---------- BRANO DA LEGGERE
SARDEGNA, SCORIE RADIOATTIVE: NON POSSIAMO RESTAREINDIFFERENTI!



Per un futuro che rispetti la nostra storia


Ci hanno fotografato ai raggi X. Per smaltire cinquantamila metri cubi di
scorie radioattive, il Governo e la società statale Sogin pensano - si
legge nei resoconti parlamentari - <<a miniere abbandonate di ogni tipo>>,
in zone scarsamente abitate e al riparo dai terremoti, preferibilmente in
territori dove sia forte una presenza militare in grado di assicurare la
protezione armata, da terra e dal cielo, contro attacchi a un simile
<<obiettivo sensibile>>, come viene definito dopo l'11 settembre.
--------------------
» **LE TUE ISTRUZIONI**
Ricopia parola per parola il brano sulle scorie radioattive in Sardegna, tutto quanto da "Ci hanno fotografato" giù fino a "dopo l'11 settembre.".
---------- DATI FORNITI
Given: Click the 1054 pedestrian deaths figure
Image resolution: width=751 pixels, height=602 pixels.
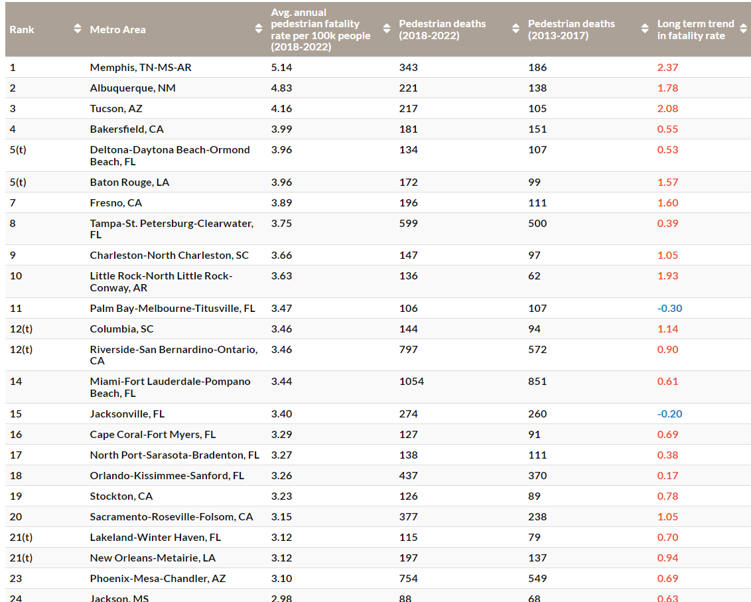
--------------------
» **ESERCIZIO SVOLTO**
Ci hanno fotografato ai raggi X. Per smaltire cinquantamila metri cubi di
scorie radioattive, il Governo e la società statale Sogin pensano - si
legge nei resoconti parlamentari - <<a miniere abbandonate di ogni tipo>>,
in zone scarsamente abitate e al riparo dai terremoti, preferibilmente in
territori dove sia forte una presenza militare in grado di assicurare la
protezione armata, da terra e dal cielo, contro attacchi a un simile
<<obiettivo sensibile>>, come viene definito dopo l'11 settembre.